Our lesson this week is about growing in love by abiding in Christ. Both those things take all my effort. I have read dozens of books on marriage and family and counseling and understanding all the ways our minds turn as they do. They use so many words to describe relationships and the managing of them, to explain how to balance, how to understand all the complexities. Few of them are brave enough (or truthful enough) to tell me that love will take all of me, everything I have and more.
Because love is not a 50-50 relationship, no matter how you look at it. It takes all you have and all the other person has, to make it work. Not a partnership but a self-giving, and the joy is in the willingness of both parties. Learning more love is the hardest thing we do in life, because dying to self is never easy.
Abiding is no easier. It sounds peaceful, like a cottage in the woods with flower vines growing up the front, something quiet and quaint and soothing. Jesus said, “As the Father has loved me, so have I loved you. Abide in my love.” (John 15:9) It sounds like a good place to live.
But in the next verse He explained what abiding means: “If you keep my commandments, you will abide in my love, just as I have kept my Father’s commandments and abide in His love.” Abiding is obedience. Obedience is something I am still learning, along with trust– sometimes quick and joyful, sometimes wrestling with old pain, sometimes bending my thoughts and choices around Your mold with all my strength like red-hot metal on the forge. But I follow along after You and listen for Your voice… “just as I have kept my Father’s commandments and abide in His love.” I can’t think of a better place to live. But it is not quaint and soothing. It is dying.
And all this giving and dying for what? Again, Jesus spells it out for me: “…apart from me you can do nothing….Ask whatever you wish, and it will be done for you….By this my Father is glorified, that you bear much fruit and so prove to be my disciples….As the Father has loved me, so have I loved you….that my joy may be in you, and that your joy may be full….I have called you friends.” (John 15:5,7-9,11,15) If I am going to grow in love and abide in Christ it will take all my effort and all my desire– no careless living or peaceful existing– and yet ironically it will fill me up with the very things I need the most, the things I absolutely cannot live without.
The books aren’t wrong, they just don’t push far enough into the matter to see clearly.
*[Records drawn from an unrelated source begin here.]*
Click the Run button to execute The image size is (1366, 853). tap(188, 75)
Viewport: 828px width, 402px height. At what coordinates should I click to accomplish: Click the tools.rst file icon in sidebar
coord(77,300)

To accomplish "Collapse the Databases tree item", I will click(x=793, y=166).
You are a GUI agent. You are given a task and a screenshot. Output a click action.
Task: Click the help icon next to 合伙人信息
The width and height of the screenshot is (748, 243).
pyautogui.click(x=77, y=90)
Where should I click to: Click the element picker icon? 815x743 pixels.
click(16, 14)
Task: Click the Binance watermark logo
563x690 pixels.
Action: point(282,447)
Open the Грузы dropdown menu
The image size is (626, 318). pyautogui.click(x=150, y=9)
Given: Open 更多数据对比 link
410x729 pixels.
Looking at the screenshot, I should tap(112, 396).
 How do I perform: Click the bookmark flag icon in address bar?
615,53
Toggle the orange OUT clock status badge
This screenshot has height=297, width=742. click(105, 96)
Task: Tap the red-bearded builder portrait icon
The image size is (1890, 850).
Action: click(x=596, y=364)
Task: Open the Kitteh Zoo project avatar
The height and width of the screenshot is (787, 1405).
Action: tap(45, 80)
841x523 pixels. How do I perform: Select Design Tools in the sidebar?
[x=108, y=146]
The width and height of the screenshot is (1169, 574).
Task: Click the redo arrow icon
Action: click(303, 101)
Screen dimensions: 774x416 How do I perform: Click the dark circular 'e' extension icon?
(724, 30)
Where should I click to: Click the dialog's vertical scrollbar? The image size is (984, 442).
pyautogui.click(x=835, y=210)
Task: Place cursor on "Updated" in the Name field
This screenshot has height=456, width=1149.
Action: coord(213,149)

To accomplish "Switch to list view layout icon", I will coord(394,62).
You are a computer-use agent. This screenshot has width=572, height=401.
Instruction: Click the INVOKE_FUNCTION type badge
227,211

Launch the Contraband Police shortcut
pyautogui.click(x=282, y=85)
They smooth over how rugged the choice to do right can actually be. They assume that all of us want to give and to get, so if everyone gives half we will all remain even. The fact is, I don’t always want to give, and the fear of not remaining even makes me withhold even more.
Love is an all-out business. “Greater love has no one than this, that someone lay down his life for his friends. You are my friends if you do what I command you.” (John 15:13-14) It’s going to take all you have.
“The abiding believer is the only legitimate believer.” (John MacArthur)
“…you can’t wonder why love’s wearing thin when you’re wearing a thick layer of self.” (Ann Voskamp)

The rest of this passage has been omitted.